Doctor Who: 9.1 "The Magician's Apprentice"



With the stories in this year’s season/series of Who being all two-parters, it is hard to evaluate the stories on a week by week basis. However, the latest episode had a hypothetical that was so intriguing, it merits discussion on its own.

(Haven’t most of the episodes of Doctor Who of late been just that though? More a series of hypotheticals and set-pieces and moments, more than complete stories?)

The obvious hypothetical for a time traveling character is: “If you could travel back in time and kill or prevent Hitler from being born, would you? Is that one murder justified by all the lives saved?” Doctor Who has referenced this idea multiple times, and once it even tackled it head-on, in “Genesis of the Daleks.” However, in that episode the Doctor was offered the chance to not just take out a mass-murderer, but a whole race of murderers. He had the chance to destroy his arch-enemies—the Nazi stand-ins of Doctor Who, the Daleks—before they were ever created. More than murder, he had to weigh genocide. Go watch that great story to see how he decided.
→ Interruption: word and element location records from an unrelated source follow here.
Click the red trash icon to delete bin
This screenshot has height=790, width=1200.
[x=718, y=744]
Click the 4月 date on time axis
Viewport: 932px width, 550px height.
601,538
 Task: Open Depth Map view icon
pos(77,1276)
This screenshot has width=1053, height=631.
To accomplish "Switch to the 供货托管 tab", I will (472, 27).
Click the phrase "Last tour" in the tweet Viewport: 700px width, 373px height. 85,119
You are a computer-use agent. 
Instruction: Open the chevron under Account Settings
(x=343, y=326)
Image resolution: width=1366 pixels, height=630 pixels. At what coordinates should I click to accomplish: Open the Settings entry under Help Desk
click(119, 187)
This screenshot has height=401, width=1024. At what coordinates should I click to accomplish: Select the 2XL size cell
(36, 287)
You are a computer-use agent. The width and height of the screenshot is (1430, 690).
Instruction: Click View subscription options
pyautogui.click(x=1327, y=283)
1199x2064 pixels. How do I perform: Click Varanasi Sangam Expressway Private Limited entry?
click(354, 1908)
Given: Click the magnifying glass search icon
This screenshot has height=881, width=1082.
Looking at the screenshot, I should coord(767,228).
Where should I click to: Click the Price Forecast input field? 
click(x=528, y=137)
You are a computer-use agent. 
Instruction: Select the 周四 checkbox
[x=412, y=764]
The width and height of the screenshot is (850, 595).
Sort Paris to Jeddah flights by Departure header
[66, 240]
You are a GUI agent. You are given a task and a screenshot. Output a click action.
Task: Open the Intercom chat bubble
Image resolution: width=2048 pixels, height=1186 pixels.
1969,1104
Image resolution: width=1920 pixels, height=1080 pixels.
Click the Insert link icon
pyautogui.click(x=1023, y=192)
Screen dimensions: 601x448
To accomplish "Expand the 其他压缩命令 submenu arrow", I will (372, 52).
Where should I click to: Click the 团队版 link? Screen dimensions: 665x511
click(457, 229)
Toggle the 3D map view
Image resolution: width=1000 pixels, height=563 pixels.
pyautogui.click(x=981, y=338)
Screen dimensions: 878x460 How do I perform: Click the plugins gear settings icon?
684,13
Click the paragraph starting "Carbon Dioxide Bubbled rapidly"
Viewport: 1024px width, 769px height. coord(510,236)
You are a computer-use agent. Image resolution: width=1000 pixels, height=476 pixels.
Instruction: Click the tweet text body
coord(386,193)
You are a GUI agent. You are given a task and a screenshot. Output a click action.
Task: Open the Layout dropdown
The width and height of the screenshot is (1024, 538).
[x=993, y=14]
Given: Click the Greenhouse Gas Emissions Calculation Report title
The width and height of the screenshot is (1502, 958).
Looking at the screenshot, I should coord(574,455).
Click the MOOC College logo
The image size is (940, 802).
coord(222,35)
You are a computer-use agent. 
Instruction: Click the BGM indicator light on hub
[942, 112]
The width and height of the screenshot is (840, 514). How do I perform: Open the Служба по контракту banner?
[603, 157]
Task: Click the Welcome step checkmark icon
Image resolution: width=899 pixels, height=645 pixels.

In “The Magician’s Apprentice” we open on scenery and action very reminiscent of “Genesis.” As it turns out that is right where we are, on the planet and in the war of that story. This time the Doctor shows up just in passing at the right time to save a boy from certain death. Only, when he hears the boy’s name: Davros, the creator of the Daleks, he walks away. He doesn’t kill Hitler, he just decides not to rescue him.

We don’t yet know how, but Davros escaped anyway and it looks like the Doctor may be a part of the events that led to the creation of the evil he wanted to destroy. That is an intriguing proposition: evil begets evil. You can’t defeat evil by committing more evil. The ends do not justify the means. If your end is to rid the world of evil, how can you consider evil means of action?